HILL: I have been sitting here with you guys and I find out I'm --
BOLLING: No, a man ran over his own daughter because she wouldn't go over to Iraq and involve herself in an arranged marriage. I mean, and then he gets found on a second degree murder charge, not on a first degree murder.
HILL: Yeah, I mean I don't think that should have been a mitigating circumstance. I think we have to consider culture and context in courts of law. I think we always have and always should, but I don't think that, you know, Shariah law should be -- should inform a decision in such a way that someone gets less time or a less severe sentence because they appeal to some religious tradition which is violent, or at least some cultural tradition which is violent. So I think we might be on the same page when it comes to that, but I don't think -- I think it is dramatic and hyperbolic to say that we're having Shariah law creep into our culture. I mean for God's sake tonight he's talking about social --
BOLLING: Is it? Is it?

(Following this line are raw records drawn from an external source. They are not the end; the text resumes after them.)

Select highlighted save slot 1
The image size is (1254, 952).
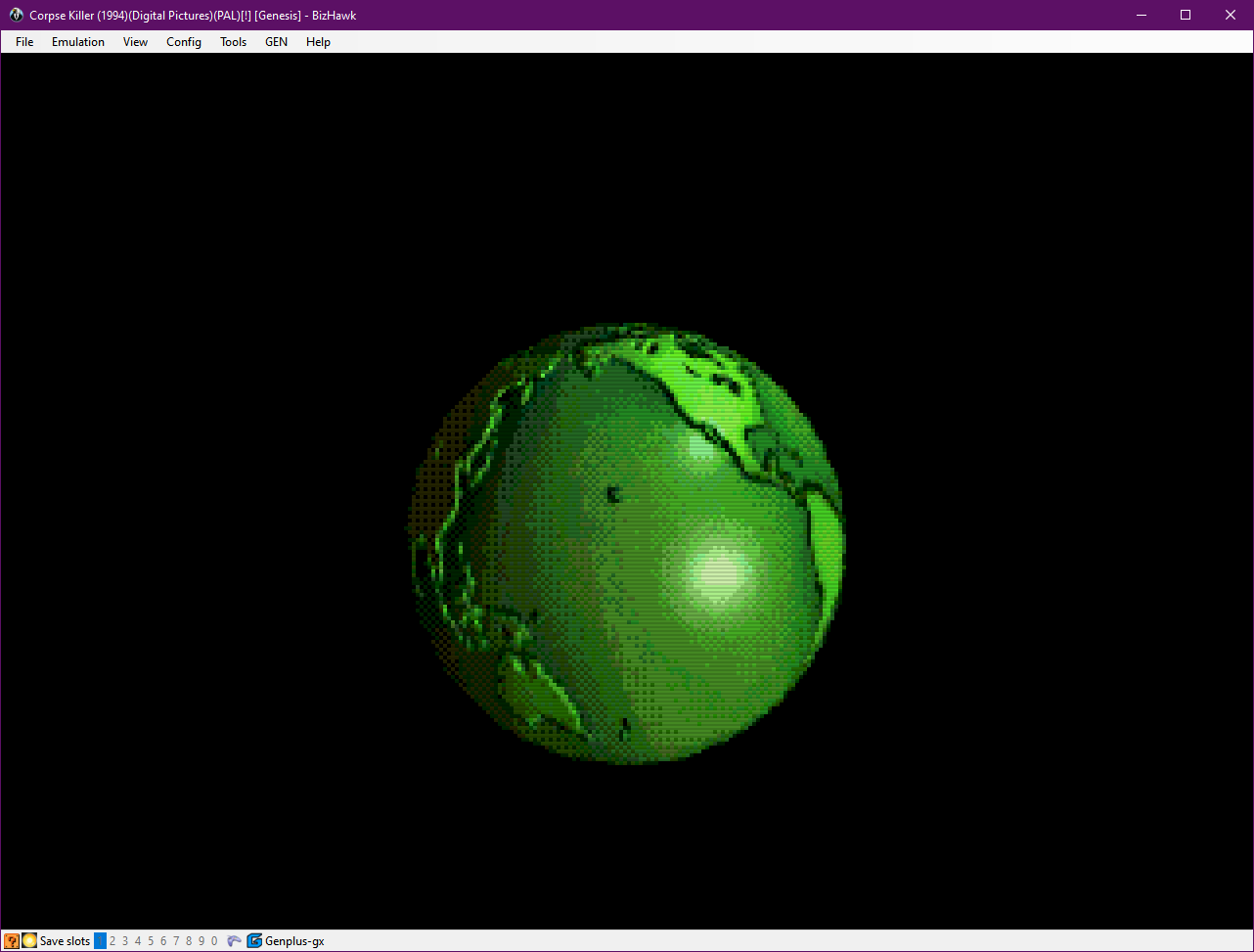(x=100, y=941)
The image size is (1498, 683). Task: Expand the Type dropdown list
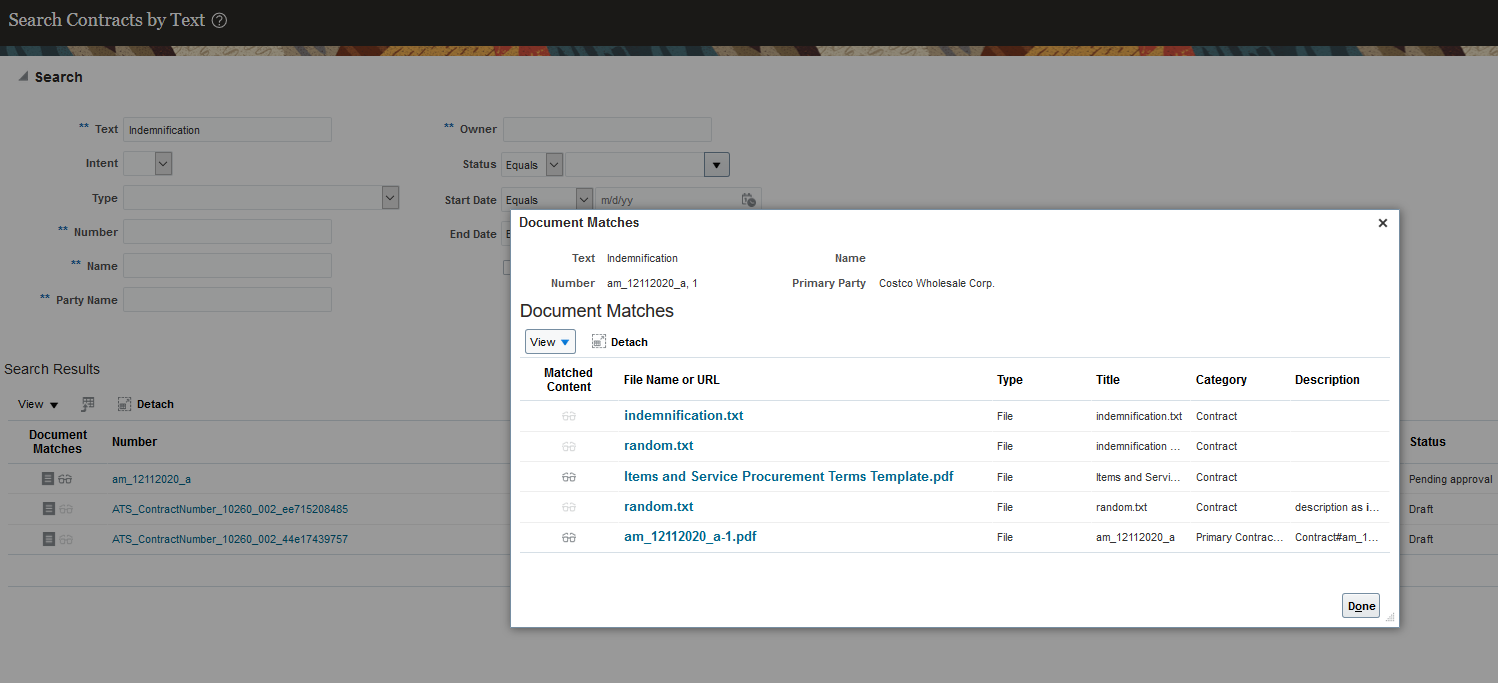[x=390, y=198]
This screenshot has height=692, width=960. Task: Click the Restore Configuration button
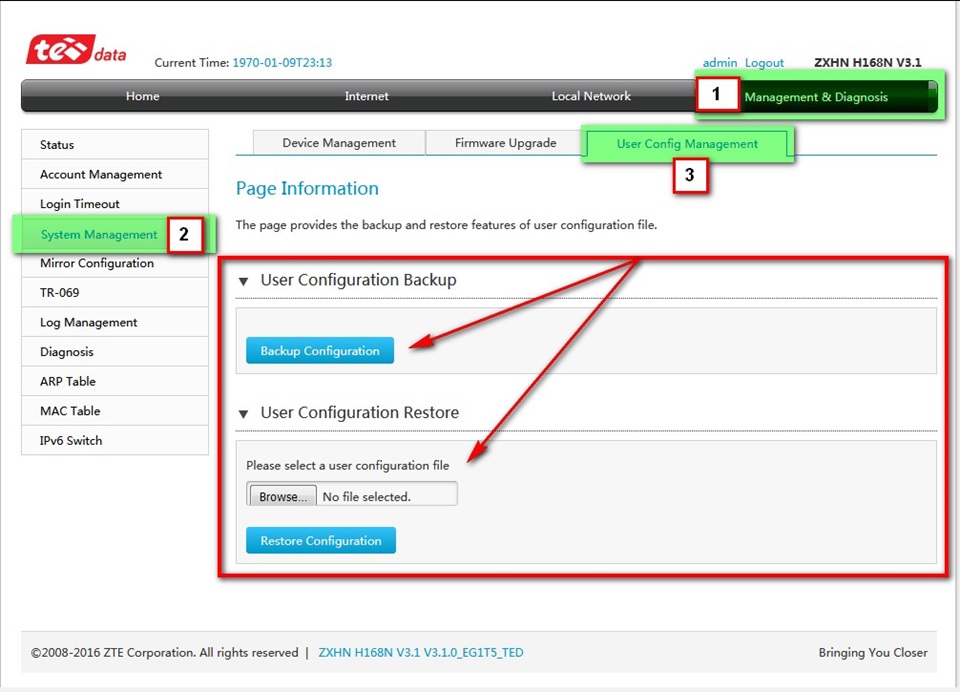point(321,541)
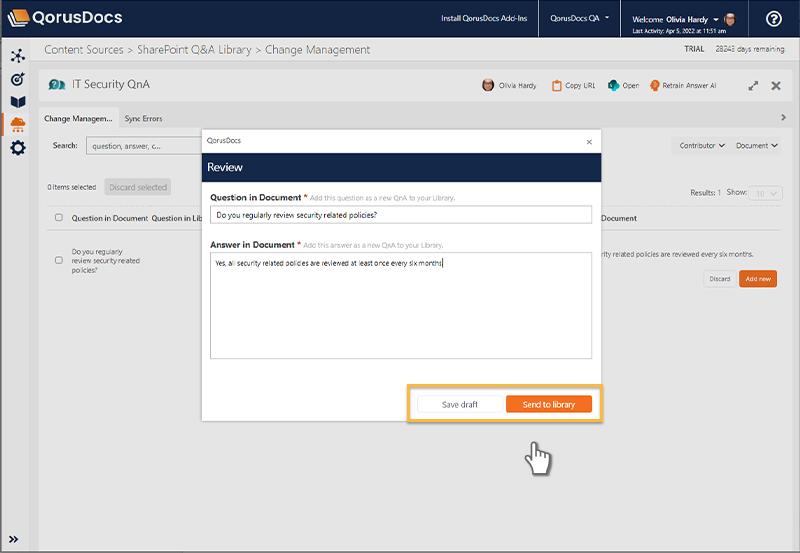This screenshot has width=800, height=553.
Task: Click the help question mark icon
Action: 773,19
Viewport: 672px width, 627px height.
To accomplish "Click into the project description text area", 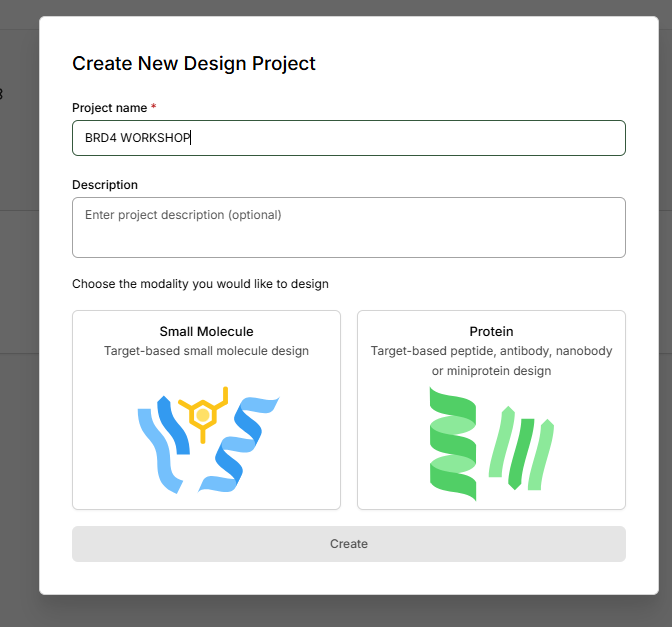I will [349, 228].
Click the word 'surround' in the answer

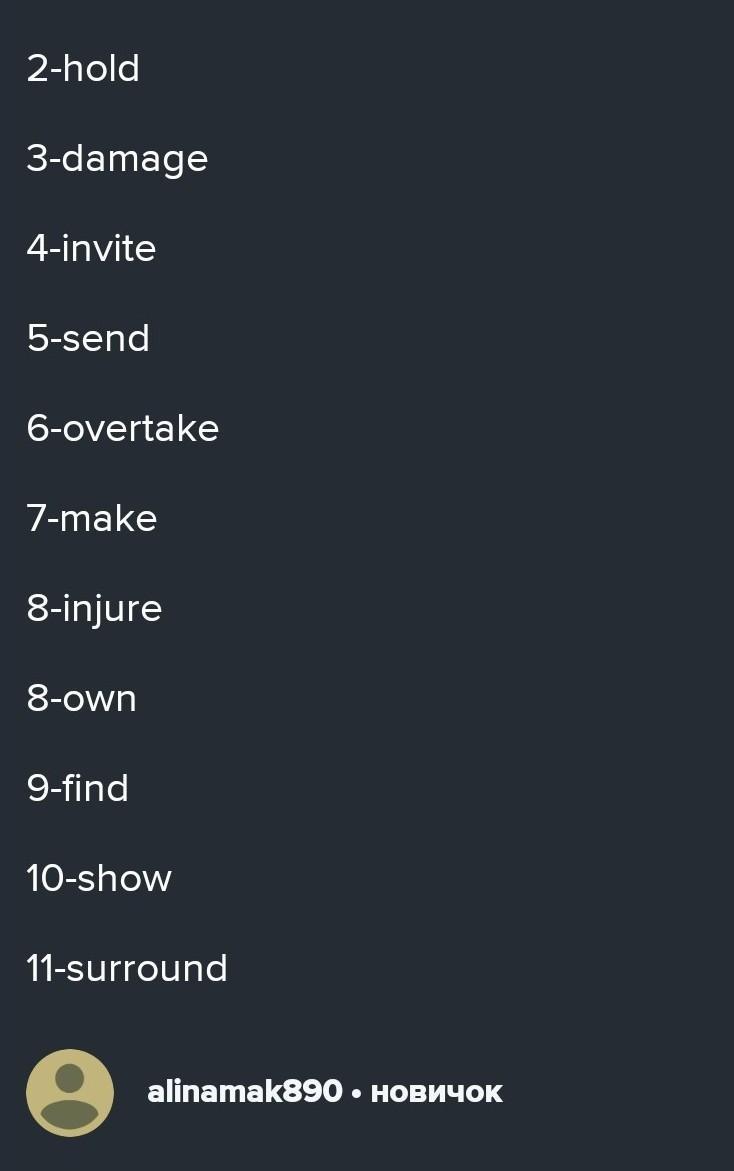point(147,969)
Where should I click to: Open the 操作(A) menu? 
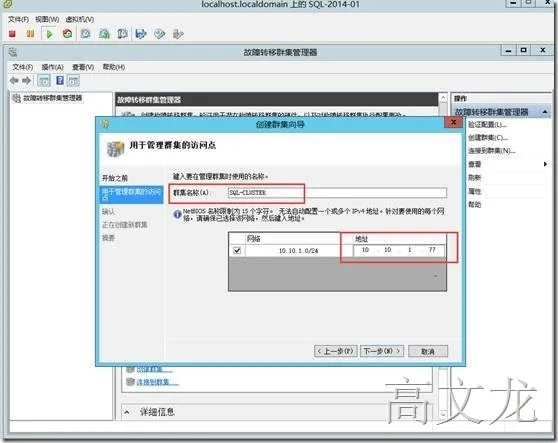click(52, 67)
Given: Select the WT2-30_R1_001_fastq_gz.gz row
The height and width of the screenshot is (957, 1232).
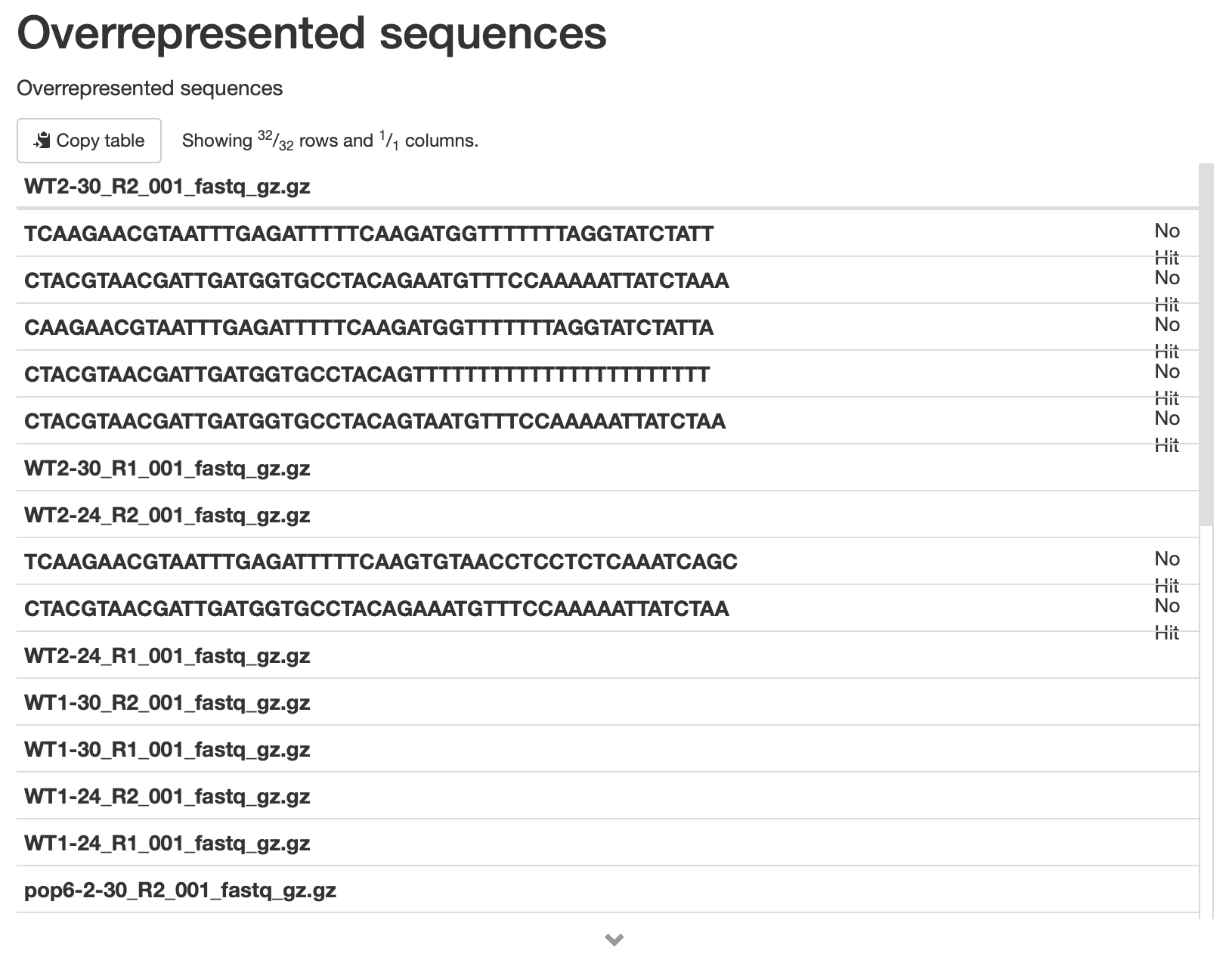Looking at the screenshot, I should [608, 468].
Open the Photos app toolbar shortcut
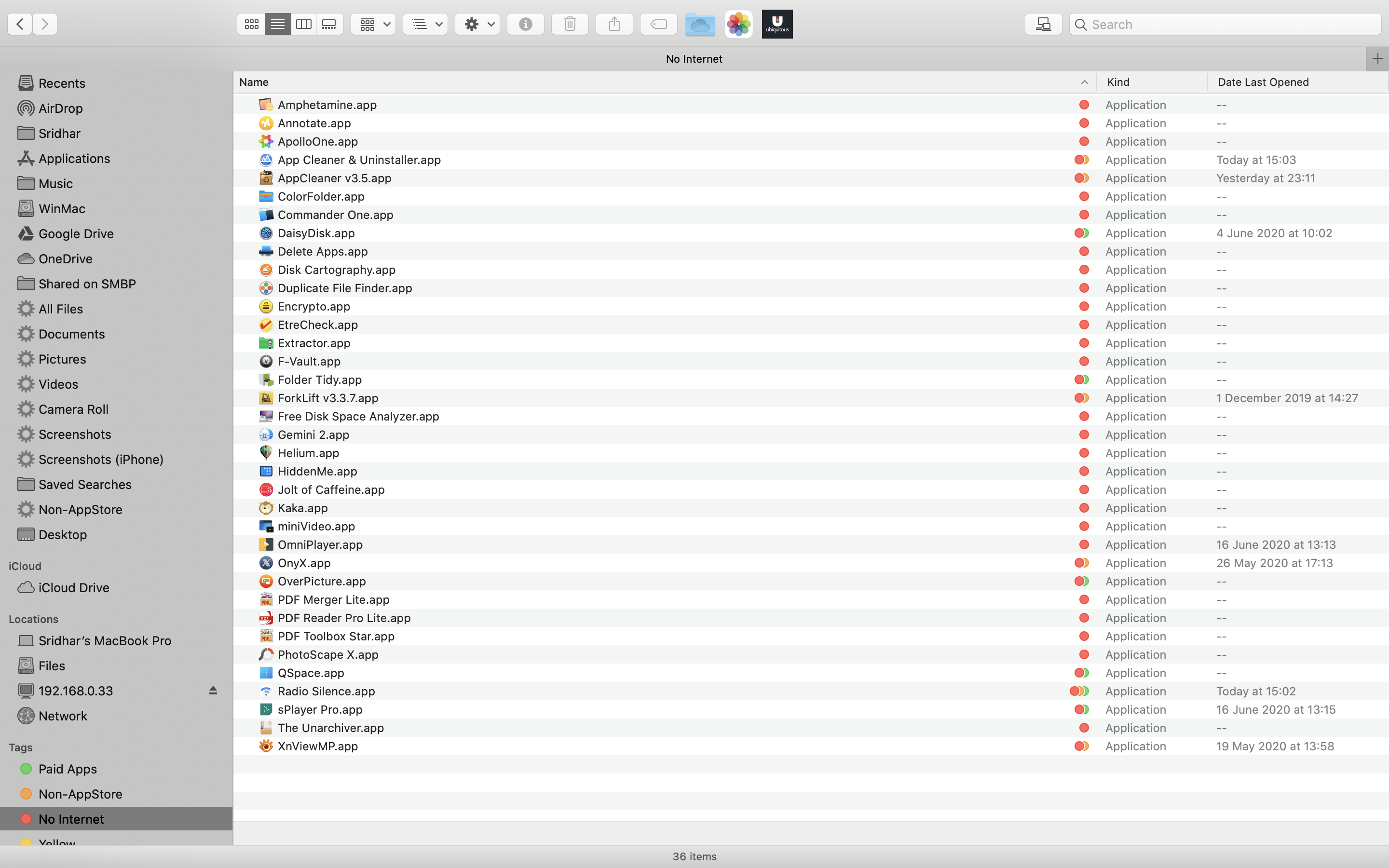Image resolution: width=1389 pixels, height=868 pixels. pos(739,24)
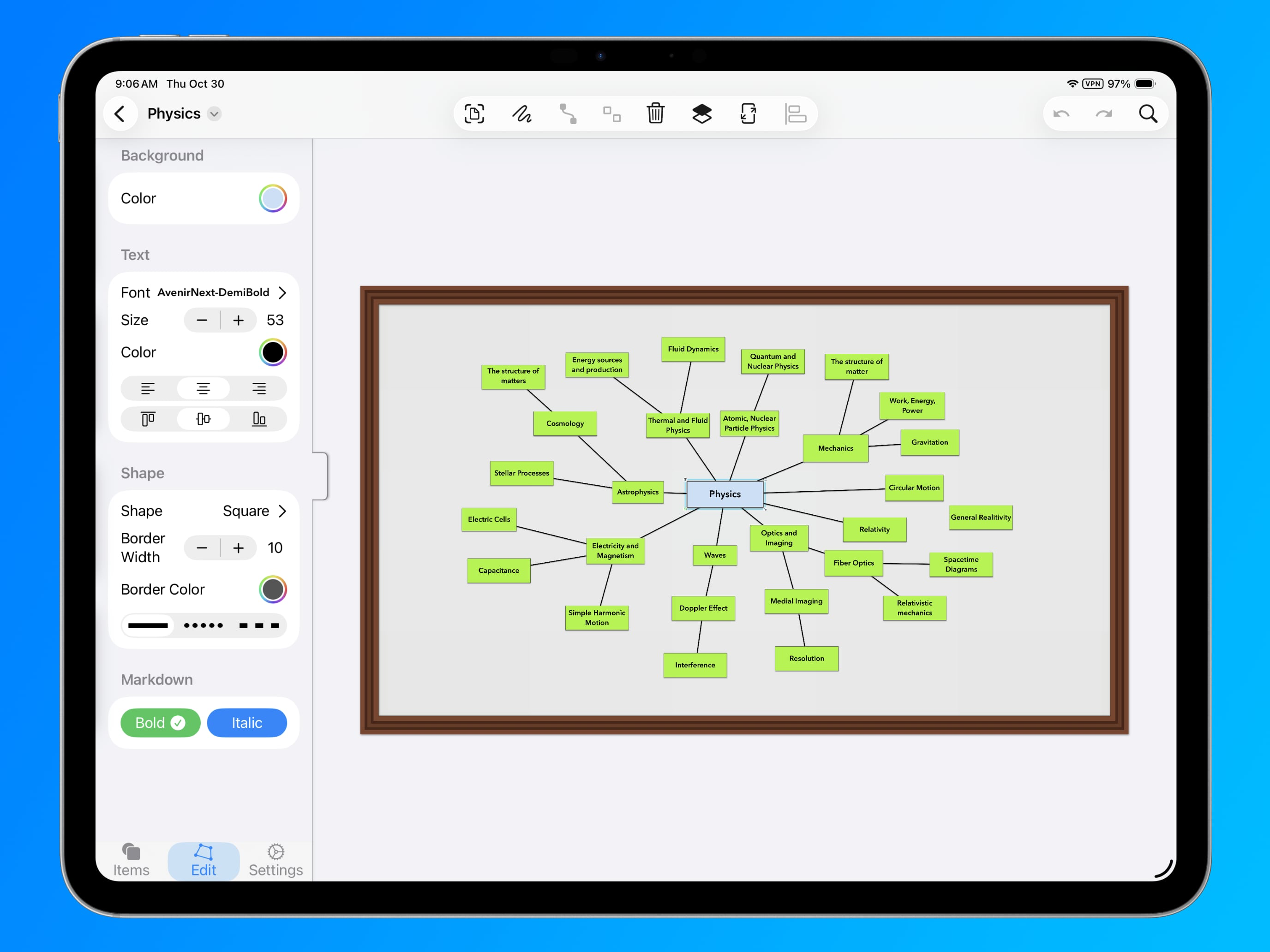This screenshot has width=1270, height=952.
Task: Click the trash delete icon
Action: (655, 113)
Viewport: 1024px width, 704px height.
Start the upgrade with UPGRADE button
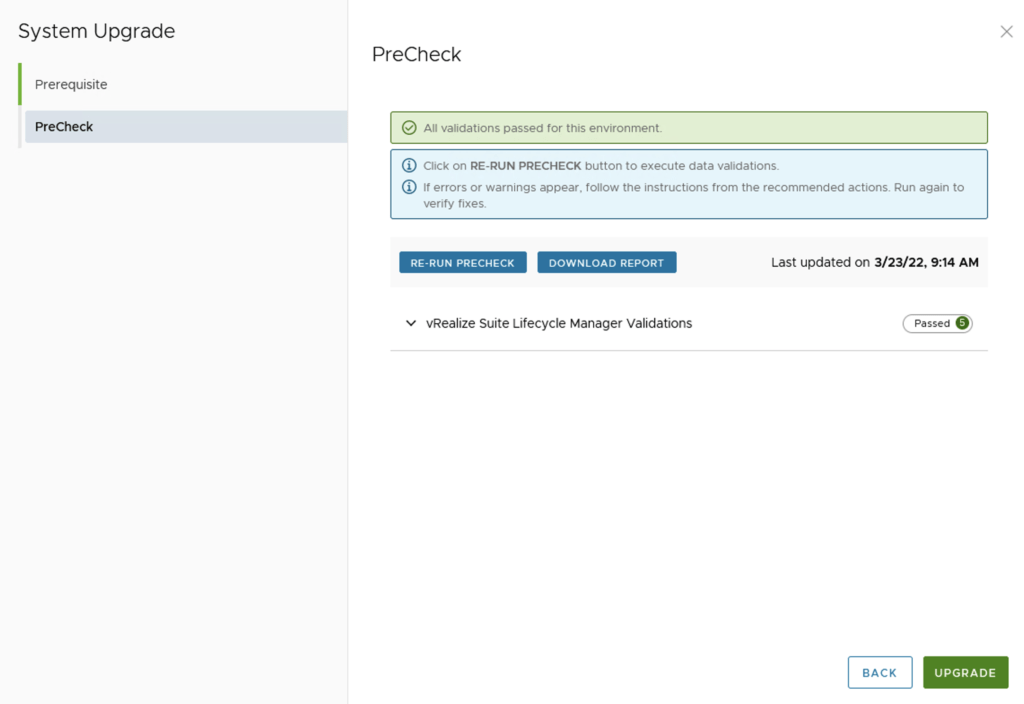click(x=965, y=673)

Is that unfair?
BOLLING: Is that hyperbolic? Is this hyperbole Dee-Dee or is this happening?
BENKIE: No, it's not. And how dare you Mark even think about that because Shariah law in inching, millimeter, whatever, having anything to do with being able to stone women to death, being able to run over, to be able to treat us like dogs. How dare you even think about that this is even --
HILL: But I didn't say that --
BENKIE: Yes you did.
DIETL: Well, you know what, we're on the same page here, because when you commit a crime in this great country of America, you should be tried like everyone else. This is not Afghanistan, this is not Iraq, this is America. We have our laws here and women are protected. They cannot be beat up because of your Shariah law, Mr. Muslim guys there in Muslimland. And it ain't going to happen here. When you go before a judge, a judge will convict you for assault if you assault the woman, if you assault your wife, even under your aba daba law there. They say you can do it, you can't do it in America.
BOLLING: I am not sure about aba daba law, but I am sure that at some point there are going to be juries who say: "Well, it's part of their culture so I have to give a little bit of leniency." Whether it is stated by the judge, defendant or not, eventually it is going to work its way into our culture.
DIETL: The only thing that could happen. Here is what could happen. We could have judges who are from the Islam, could become judges in America and then they can start weighing these cases out and start to understand it under the Shariah law.
BOLLING: Very quickly. We have a judge right across the river, Chris Christie is appointing a Muslim judge, and this may or may not happen, he may have a completely objective view on American case law. It remains to be seen. We'll keep our eye on it.